4

Background

Grimmett & Stirzaker’s Probability and Random Processes (4th ed. 2020), exercise 4.2.5, reads:

Peripheral points. Let $P_i = (X_i, Y_i)$, $1\le i \le n$, be independent, uniformly distributed points in the unit square $[0,1]^2$. A point $P_i$ is called peripheral if, for all $r=1, 2, \dots, n$, either $X_r\le X_i$ or $Y_r\le Y_i$, or both. Show that the mean number of peripheral points is $n\left(\frac{3}{4}\right)^{n-1}$.

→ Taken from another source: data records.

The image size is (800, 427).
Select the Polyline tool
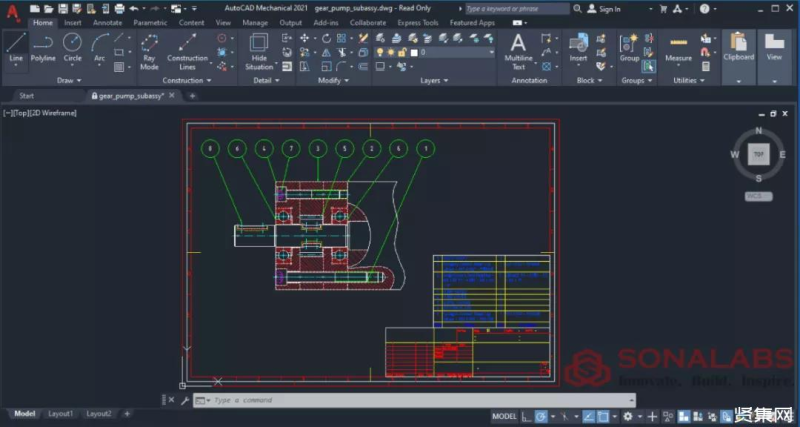point(43,46)
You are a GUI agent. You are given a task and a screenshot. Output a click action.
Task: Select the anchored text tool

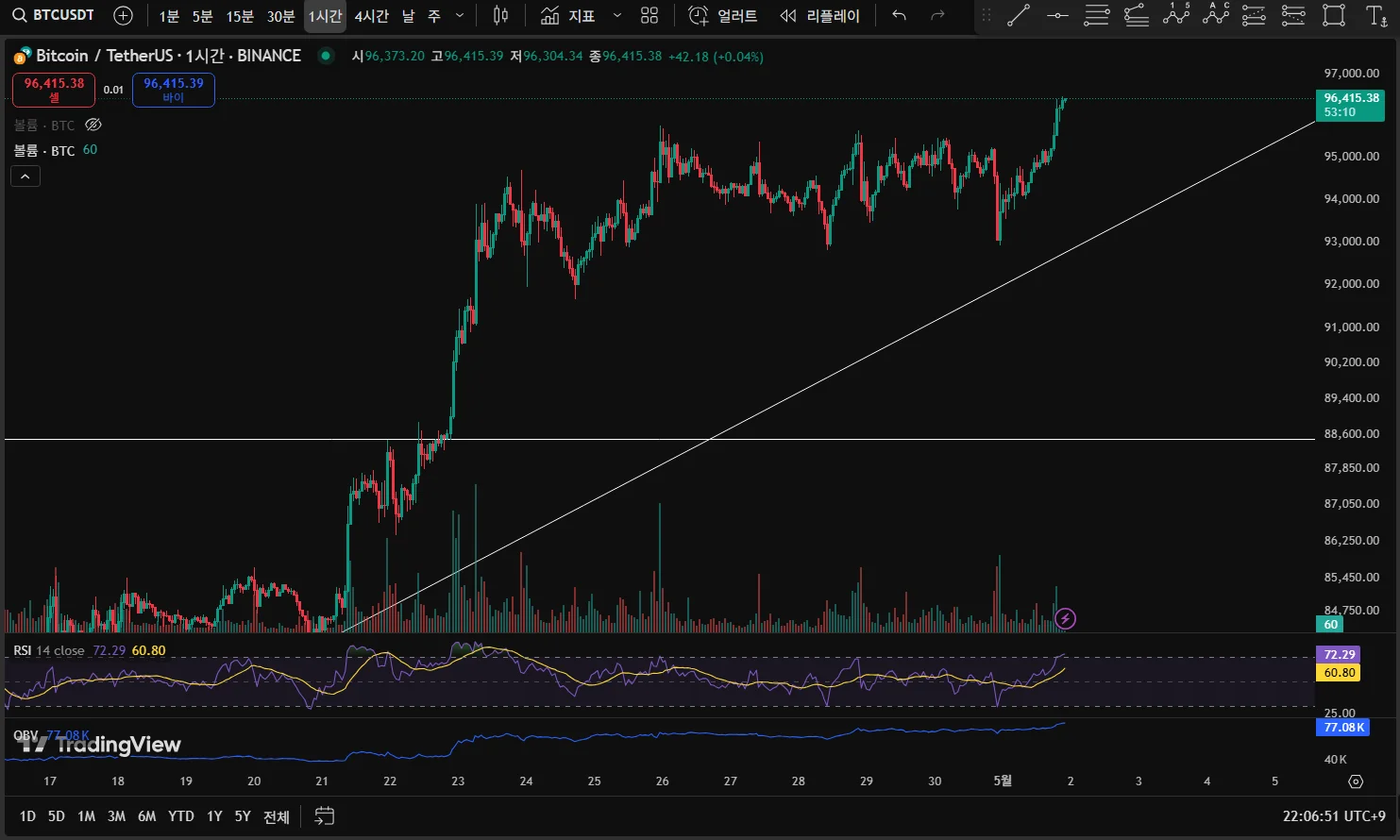pyautogui.click(x=1375, y=15)
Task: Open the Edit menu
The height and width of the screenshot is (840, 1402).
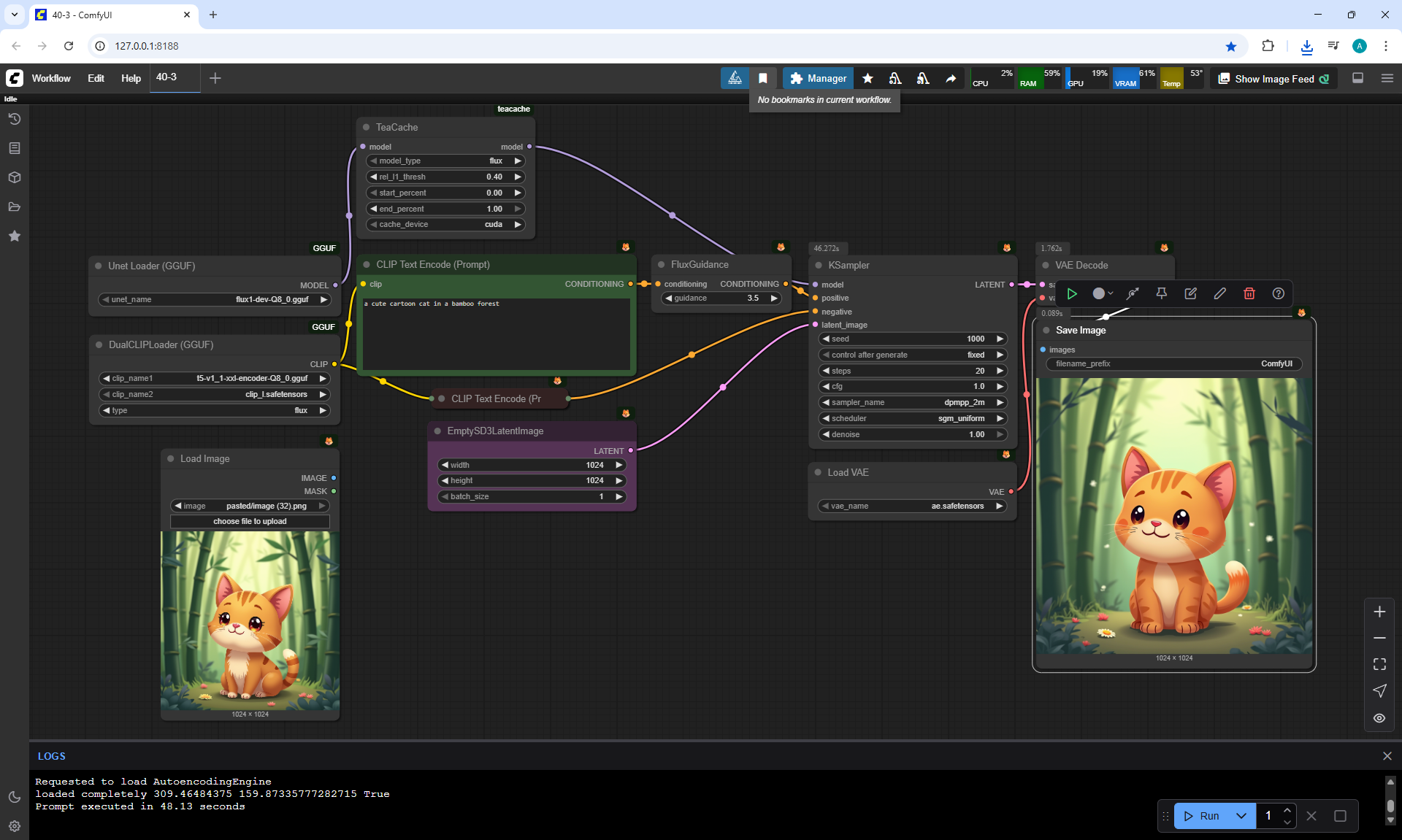Action: click(x=96, y=78)
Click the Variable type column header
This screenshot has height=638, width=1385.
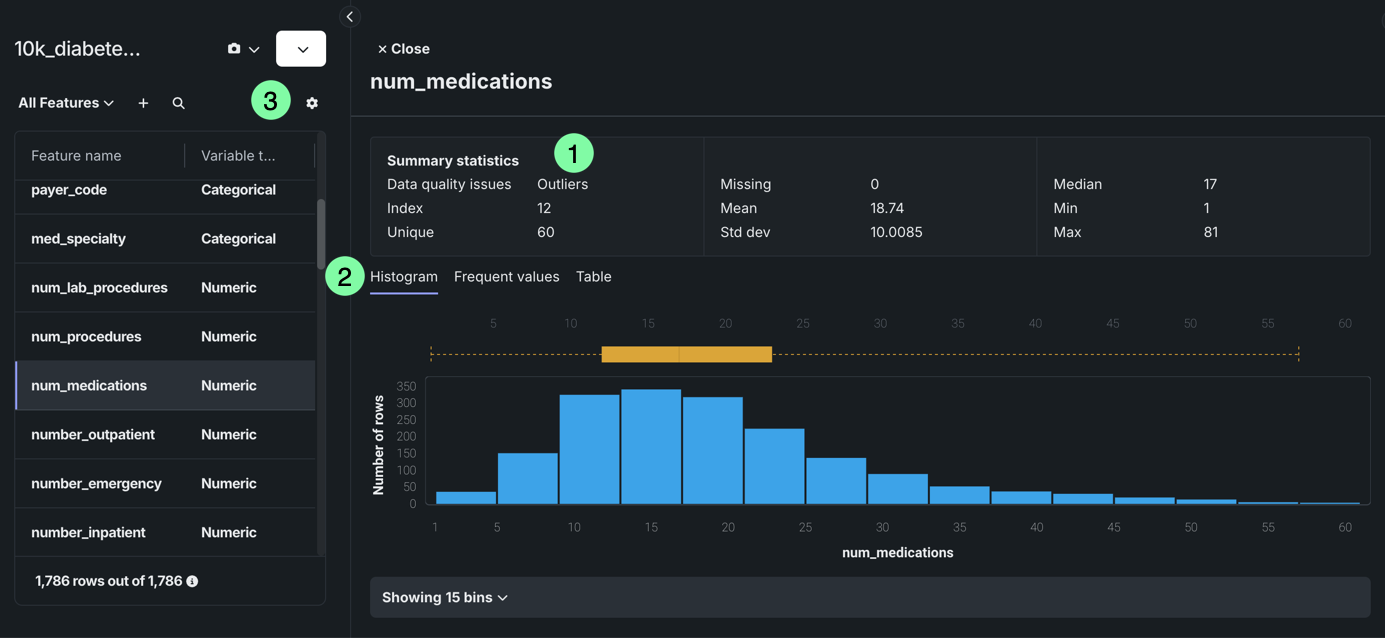click(238, 156)
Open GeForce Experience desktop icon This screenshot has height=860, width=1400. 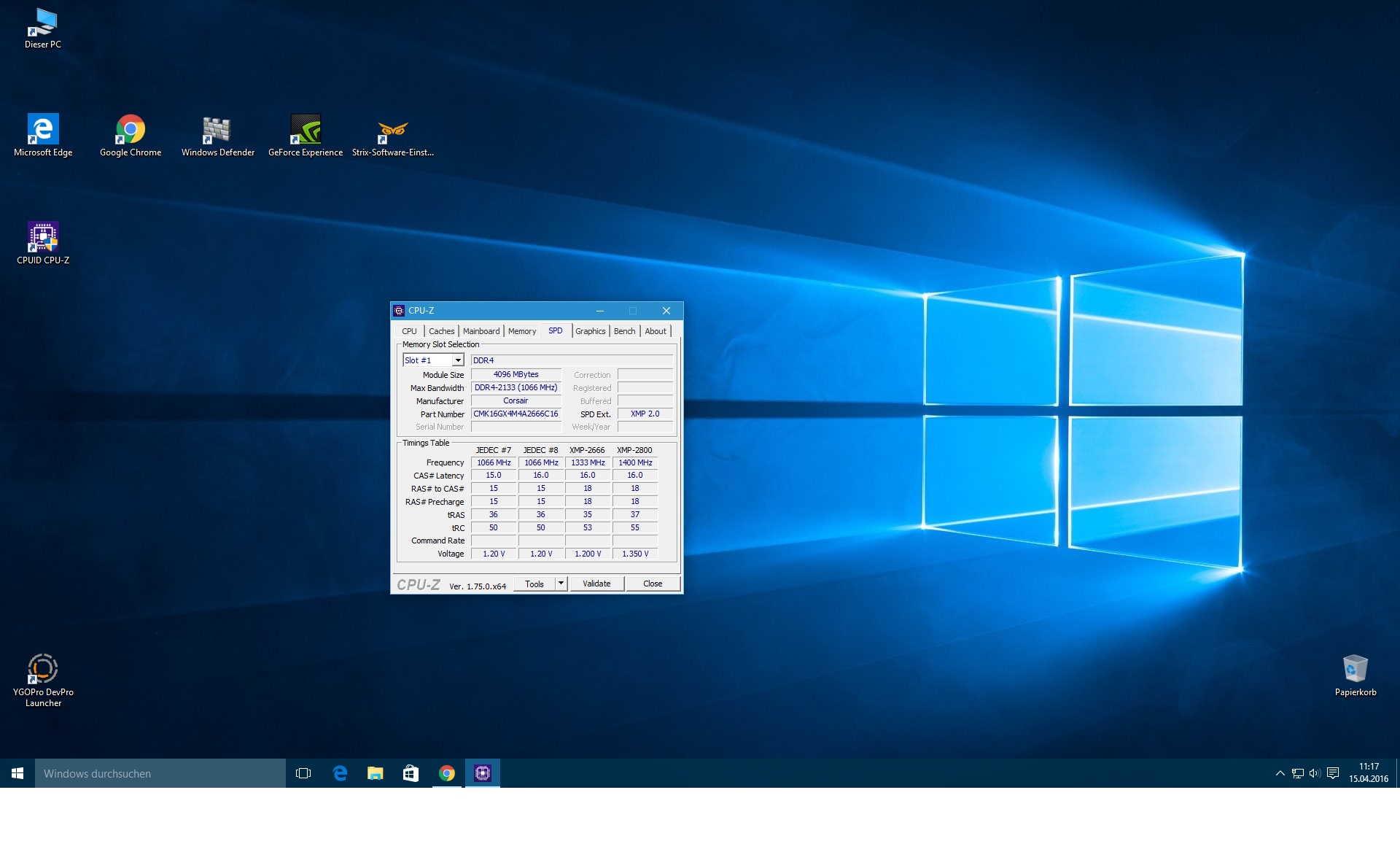tap(306, 130)
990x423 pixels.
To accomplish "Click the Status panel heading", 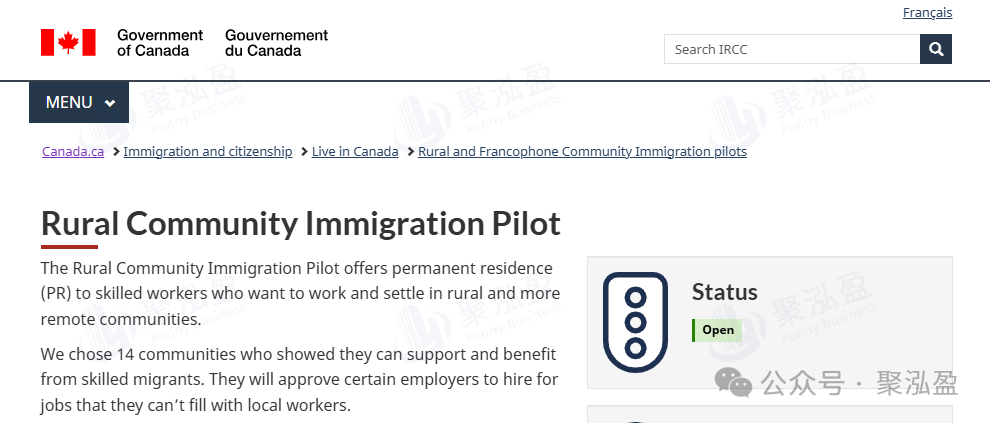I will 724,292.
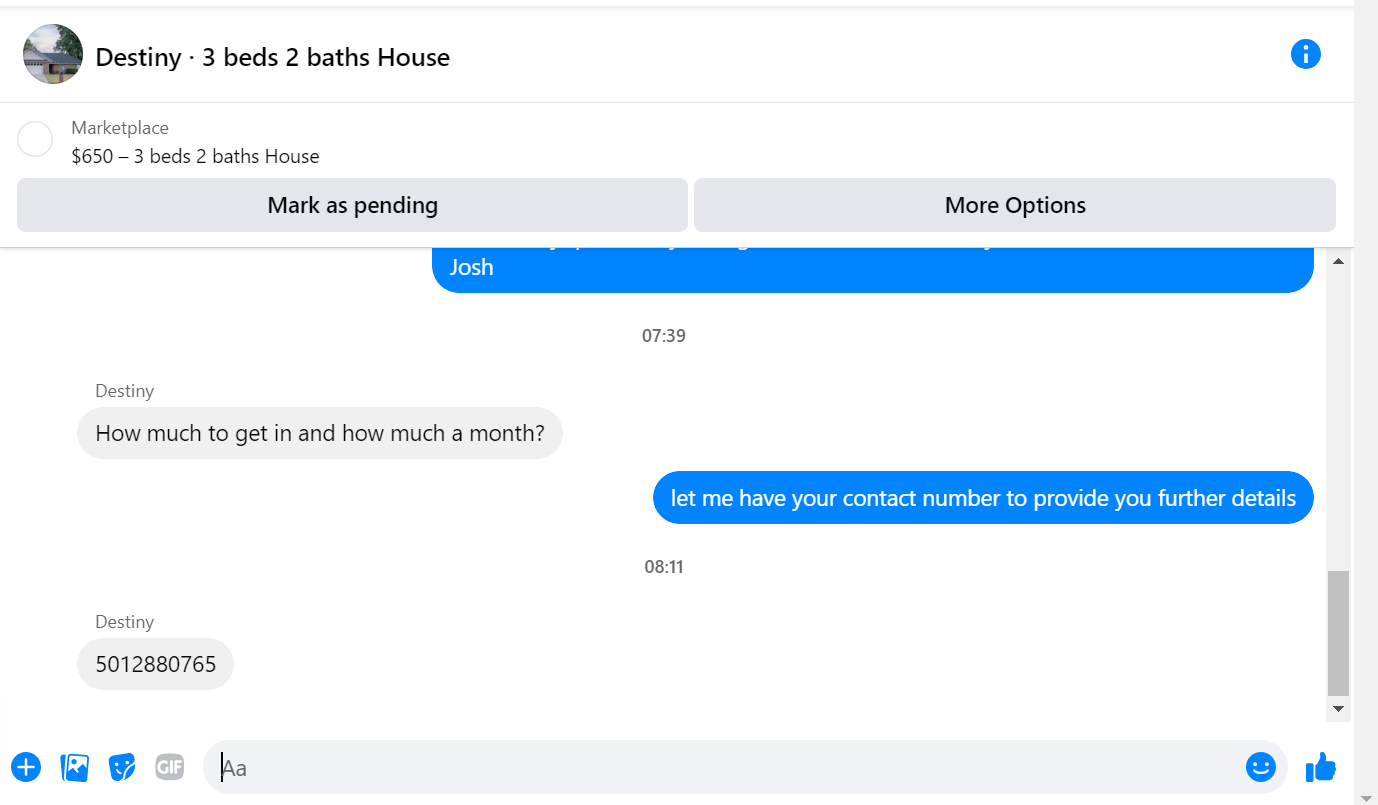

The proof they give is easy: Define an indicator function $I_i$ that is 1 if the point $P_i$ is peripheral. Then $\mathbb{E}(I_i) = \mathbb{P}(I_i=1) = \left(\frac{3}{4}\right)^{n-1}$, and setting the number of peripheral points $X:=\sum I_i$, the result follows from the linearity of expectation.

Here is a plot of $\mathbb{E}(X)= n\left(\frac{3}{4}\right)^{n-1}$:

Plot of n(3/4)^{n-1}

Question

Notably, for $n\ge 9$, we have $\mathbb{E}(X) = n\left(\frac{3}{4}\right)^{n-1} < 1$.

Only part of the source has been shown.